Piedade is a civil parish in the municipality of Lajes do Pico on the island of Pico, the Portuguese Azores. The population in 2011 was 844, in an area of 12.81 km^{2}.

==History==
The parish was founded after 1506, from the historical registers of the time.

The 1755 Lisbon earthquake affected the community, resulting in the destruction of many homes and the parochial church of the time. Before their destruction by phylloxera plague, the vineyards in this location were great producers of the popular Verdelho wines, becoming one of the more important agricultural centres on the island.
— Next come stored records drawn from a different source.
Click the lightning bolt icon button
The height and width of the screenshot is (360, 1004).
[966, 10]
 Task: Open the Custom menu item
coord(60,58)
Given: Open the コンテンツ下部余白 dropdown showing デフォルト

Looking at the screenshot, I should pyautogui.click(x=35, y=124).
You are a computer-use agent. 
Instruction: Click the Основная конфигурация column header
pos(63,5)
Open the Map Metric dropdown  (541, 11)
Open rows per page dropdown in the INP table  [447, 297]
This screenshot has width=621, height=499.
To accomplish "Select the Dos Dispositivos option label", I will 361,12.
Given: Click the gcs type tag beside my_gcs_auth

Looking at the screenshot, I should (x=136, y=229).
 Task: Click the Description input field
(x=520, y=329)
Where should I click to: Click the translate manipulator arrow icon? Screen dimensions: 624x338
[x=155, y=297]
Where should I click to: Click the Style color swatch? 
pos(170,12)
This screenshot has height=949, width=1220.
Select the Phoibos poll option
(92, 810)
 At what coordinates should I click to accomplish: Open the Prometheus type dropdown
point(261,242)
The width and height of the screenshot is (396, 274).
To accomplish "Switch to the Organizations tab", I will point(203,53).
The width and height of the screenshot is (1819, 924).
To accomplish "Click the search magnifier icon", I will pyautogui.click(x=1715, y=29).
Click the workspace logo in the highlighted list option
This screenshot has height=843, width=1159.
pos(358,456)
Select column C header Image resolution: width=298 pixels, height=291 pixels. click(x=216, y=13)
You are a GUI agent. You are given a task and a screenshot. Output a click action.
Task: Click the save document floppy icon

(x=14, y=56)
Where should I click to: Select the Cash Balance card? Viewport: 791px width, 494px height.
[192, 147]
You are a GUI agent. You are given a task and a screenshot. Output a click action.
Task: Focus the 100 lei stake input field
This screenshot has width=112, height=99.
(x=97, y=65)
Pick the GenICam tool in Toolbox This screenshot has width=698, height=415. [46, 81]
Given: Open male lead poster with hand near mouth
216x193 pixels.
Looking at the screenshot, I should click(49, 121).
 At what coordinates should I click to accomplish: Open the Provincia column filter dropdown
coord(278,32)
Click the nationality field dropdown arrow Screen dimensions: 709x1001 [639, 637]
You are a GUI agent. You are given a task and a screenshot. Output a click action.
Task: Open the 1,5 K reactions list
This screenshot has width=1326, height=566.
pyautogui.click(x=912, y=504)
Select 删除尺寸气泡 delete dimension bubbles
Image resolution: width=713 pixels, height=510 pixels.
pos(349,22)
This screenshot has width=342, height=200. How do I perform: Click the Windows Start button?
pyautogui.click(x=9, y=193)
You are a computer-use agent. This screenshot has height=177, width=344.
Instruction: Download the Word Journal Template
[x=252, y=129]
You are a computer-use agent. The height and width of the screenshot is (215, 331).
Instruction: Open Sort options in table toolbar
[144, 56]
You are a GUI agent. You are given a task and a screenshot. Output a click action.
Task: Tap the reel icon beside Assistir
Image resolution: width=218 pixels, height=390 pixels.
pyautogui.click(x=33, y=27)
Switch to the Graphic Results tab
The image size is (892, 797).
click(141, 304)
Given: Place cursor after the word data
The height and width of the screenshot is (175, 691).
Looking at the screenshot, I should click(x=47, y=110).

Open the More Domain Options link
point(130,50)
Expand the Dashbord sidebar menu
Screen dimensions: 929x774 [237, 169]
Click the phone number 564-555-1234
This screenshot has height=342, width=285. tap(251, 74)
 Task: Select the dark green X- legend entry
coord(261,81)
The Direcção de Serviços de Conservação da Natureza do Pico (Service Directorate of the Natural Conservancy of Pico) and Serviço de Ambiente do Pico (Environmental Services of Pico) were installed in the Parque Florestal Matos Souto (Forest Park Matos Souto), a park dedicated to commander Manuel Matos Souto, an emigrante who departed for Brazil in the 19th century, where he made his fortune (resending his monies home in order to buy land on the island).

==Geography==
Piedade is located on the extreme east coast of Pico, bordering the parishes of Calheta de Nesquim and Ribeirinha, and connected by the Regional E.R.1-1ª roadway to other centers on the island. The parish is divided into three distinct zones (Piedade, Calhau and Manhenha), and includes two fishing ports (Port of Manhenha and Porto of Calhau), in addition to swimming areas in the areas of Baía da Engrade, Baía do Céu de Abraão, Baía da Caravela and Baía da Fonte. The parishes includes several localities, that includes smaller non-political communities within the civil parish, including: Altamora, Areal, Biscoito Queimado, Cabecinho, Castelete, Eiras, Galego, Calhau, Cruz do Redondo, Curral da Pedra, Engrade, Faias, Fetais, Manhenha and Ponta da Ilha.

==Architecture==

The patrimony of the parish is diverse, although the primary buildings are the parochial church and hermitage, the curious fishing boat shelters, windmills and lighthouse. The following were classified by IGESPAR as buildings of public interest:

===Civic===

- Lighthouse of Ponta da Ilha (Farol de Ponta da Ilha), originally proposed in 1883, the lighthouse was only built in the mid-20th century, in lands ceded by Maria Adelaide Gomes, Paulina Gomes Ávila and their husbands for 200$00, rural lands in Calvino.

===Religious===

- Church of Nossa Senhora da Piedade (Igreja da Nossa Senhora da Piedade), the original church was built in 1506, but destroyed following the 1755 Lisbon earthquake, resulting in the construction of the present building after 1756.